Türkiye Cumhuriyet Merkez Bankası (TCMB) faiz kararını bugün saat 14.00'de yaptığı yazılı açıklamayla duyurdu. Açıklama şöyle:

"Para Politikası Kurulu (Kurul), politika faizi olan bir hafta vadeli repo ihale faiz oranının yüzde 13’den yüzde 12’ye indirilmesine karar vermiştir.

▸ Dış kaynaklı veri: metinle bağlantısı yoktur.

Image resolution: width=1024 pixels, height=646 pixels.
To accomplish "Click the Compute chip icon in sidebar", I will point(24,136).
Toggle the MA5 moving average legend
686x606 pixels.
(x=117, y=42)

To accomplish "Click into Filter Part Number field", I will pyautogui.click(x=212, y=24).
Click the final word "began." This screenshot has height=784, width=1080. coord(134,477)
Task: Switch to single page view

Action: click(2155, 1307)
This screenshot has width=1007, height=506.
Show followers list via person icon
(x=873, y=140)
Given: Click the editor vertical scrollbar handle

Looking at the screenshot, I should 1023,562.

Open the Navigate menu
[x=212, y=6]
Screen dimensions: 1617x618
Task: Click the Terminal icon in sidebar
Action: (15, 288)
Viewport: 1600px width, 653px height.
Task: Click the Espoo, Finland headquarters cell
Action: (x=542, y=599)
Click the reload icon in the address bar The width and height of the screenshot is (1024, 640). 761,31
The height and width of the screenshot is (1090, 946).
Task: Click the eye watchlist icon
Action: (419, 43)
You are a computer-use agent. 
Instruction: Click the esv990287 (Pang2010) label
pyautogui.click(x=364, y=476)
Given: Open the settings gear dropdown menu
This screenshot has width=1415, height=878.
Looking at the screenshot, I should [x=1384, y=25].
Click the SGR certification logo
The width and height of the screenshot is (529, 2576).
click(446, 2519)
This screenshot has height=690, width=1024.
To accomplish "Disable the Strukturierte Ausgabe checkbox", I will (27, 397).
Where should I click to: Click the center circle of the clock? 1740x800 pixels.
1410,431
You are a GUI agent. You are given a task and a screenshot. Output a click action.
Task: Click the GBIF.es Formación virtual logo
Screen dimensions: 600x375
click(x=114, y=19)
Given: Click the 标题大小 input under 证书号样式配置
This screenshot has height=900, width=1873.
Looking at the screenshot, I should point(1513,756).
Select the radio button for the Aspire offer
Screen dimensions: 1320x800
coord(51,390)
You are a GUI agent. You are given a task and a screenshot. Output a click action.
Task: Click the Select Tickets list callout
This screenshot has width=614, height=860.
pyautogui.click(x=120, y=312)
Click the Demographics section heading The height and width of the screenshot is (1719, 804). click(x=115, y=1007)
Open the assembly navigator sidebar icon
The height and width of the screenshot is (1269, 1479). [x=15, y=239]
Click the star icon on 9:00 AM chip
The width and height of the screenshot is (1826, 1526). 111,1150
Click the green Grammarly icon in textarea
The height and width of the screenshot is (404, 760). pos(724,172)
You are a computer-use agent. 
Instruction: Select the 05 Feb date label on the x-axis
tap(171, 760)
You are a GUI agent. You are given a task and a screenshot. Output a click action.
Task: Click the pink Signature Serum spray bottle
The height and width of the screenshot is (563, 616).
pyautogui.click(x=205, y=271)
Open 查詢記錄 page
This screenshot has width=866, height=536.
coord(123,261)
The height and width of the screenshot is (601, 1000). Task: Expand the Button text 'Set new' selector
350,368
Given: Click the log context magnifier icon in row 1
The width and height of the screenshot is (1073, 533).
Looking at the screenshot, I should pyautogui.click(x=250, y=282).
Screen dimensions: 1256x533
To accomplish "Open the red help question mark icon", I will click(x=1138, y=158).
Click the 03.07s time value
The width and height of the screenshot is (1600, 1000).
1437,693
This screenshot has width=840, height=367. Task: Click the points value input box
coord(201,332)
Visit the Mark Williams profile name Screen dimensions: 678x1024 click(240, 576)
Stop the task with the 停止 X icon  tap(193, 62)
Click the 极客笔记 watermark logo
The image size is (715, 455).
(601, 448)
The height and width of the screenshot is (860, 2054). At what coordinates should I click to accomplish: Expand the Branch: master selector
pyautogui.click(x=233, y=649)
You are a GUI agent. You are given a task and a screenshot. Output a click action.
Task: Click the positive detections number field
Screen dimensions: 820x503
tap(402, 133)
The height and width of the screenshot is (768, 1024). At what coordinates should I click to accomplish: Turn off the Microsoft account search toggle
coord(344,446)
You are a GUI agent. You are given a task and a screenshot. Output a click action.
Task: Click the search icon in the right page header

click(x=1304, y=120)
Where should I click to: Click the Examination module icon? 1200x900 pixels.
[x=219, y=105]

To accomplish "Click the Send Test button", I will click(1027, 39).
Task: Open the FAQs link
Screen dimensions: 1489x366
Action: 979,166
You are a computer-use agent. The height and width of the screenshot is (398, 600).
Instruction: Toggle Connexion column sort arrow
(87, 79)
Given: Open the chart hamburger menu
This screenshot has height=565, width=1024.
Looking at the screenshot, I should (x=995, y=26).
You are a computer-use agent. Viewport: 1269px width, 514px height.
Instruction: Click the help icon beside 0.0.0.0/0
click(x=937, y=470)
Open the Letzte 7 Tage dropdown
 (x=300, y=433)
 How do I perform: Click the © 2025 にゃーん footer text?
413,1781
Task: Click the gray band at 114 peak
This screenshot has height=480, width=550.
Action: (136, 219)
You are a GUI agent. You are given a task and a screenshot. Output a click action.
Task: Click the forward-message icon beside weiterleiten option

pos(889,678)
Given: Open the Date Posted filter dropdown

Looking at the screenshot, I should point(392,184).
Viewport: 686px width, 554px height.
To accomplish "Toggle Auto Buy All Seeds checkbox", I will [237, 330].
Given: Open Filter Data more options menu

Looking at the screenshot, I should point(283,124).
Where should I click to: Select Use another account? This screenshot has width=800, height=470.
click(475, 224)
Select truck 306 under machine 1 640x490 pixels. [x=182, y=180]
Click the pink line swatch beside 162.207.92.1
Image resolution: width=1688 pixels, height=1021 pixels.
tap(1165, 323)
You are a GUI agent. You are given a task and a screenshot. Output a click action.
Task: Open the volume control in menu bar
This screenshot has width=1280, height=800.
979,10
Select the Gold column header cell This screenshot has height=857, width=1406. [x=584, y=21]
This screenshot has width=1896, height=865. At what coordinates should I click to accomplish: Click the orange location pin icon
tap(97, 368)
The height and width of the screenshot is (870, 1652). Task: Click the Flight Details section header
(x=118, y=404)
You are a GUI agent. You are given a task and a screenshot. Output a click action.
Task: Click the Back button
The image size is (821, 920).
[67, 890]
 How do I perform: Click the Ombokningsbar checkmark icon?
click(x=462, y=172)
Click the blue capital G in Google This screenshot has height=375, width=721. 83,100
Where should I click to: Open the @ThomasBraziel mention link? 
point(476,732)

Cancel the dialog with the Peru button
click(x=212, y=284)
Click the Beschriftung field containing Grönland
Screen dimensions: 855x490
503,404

Jeopolitik risklerin dünya genelinde iktisadi faaliyet üzerindeki zayıflatıcı etkisi artarak sürmektedir. Önümüzdeki döneme ilişkin küresel büyüme tahminleri aşağı yönlü güncellenmeye devam etmekte ve resesyonun kaçınılmaz bir risk faktörü olduğu değerlendirmeleri yaygınlaşmaktadır. Türkiye’nin geliştirdiği stratejik nitelikte çözüm araçları sayesinde temel gıda başta olmak üzere bazı sektörlerdeki arz kısıtlarının olumsuz etkileri azaltılmış olsa da uluslararası ölçekte üretici ve tüketici fiyatlarının artış eğilimi sürmektedir. Yüksek küresel enflasyonun, enflasyon beklentileri ve uluslararası finansal piyasalar üzerindeki etkileri yakından izlenmektedir. Bununla birlikte, gelişmiş ülke merkez bankaları artan enerji fiyatları ve arz-talep uyumsuzluğu ile işgücü piyasalarındaki katılıklara bağlı olarak enflasyonda görülen yükselişin beklenenden uzun sürebileceğini vurgulamaktadırlar. Ülkeler arasında farklılaşan iktisadi görünüme bağlı olarak gelişmiş ülke merkez bankalarının para politikası adım ve iletişimlerinde ayrışma devam etmektedir. Finansal piyasalarda artan belirsizliklere yönelik merkez bankaları tarafından geliştirilen yeni destekleyici uygulama ve araçlarla çözüm üretme gayretlerinin sürdüğü gözlenmektedir.

BÜYÜME VURGUSU

2022’nin ilk yarısında güçlü bir büyüme gözlemlenmiştir. Temmuz başından bu yana öncü göstergeler zayıflayan dış talebin etkisiyle büyümede bir yavaşlamaya işaret etmektedir. İstihdam kazanımları benzer ekonomilere göre daha olumlu seyretmektedir. Özellikle istihdam artışına katkı veren sektörler dikkate alındığında büyüme dinamiklerinin yapısal kazanımlarla desteklenmekte olduğu görülmektedir. Büyümenin kompozisyonunda sürdürülebilir bileşenlerin payı artarken, turizmin cari işlemler dengesine beklentileri aşan güçlü katkısı devam etmektedir. Bunun yanında, enerji fiyatlarındaki yüksek seyir ve ana ihracat pazarlarının resesyona girme olasılığı cari denge üzerindeki riskleri canlı tutmaktadır. Cari işlemler dengesinin sürdürülebilir seviyelerde kalıcı hale gelmesi, fiyat istikrarı için önem arz etmektedir. Kredilerin büyüme hızı ve erişilen finansman kaynaklarının amacına uygun şekilde iktisadi faaliyet ile buluşması yakından takip edilmektedir. Ayrıca, son dönemde belirgin şekilde açılan politika-kredi faizi makasının ilan edilen makroihtiyati tedbirlerin katkısı ile geldiği denge yakından takip edilmektedir. Kurul, parasal aktarım mekanizmasının etkinliğini destekleyecek araçlarını güçlendirmeye devam edecektir.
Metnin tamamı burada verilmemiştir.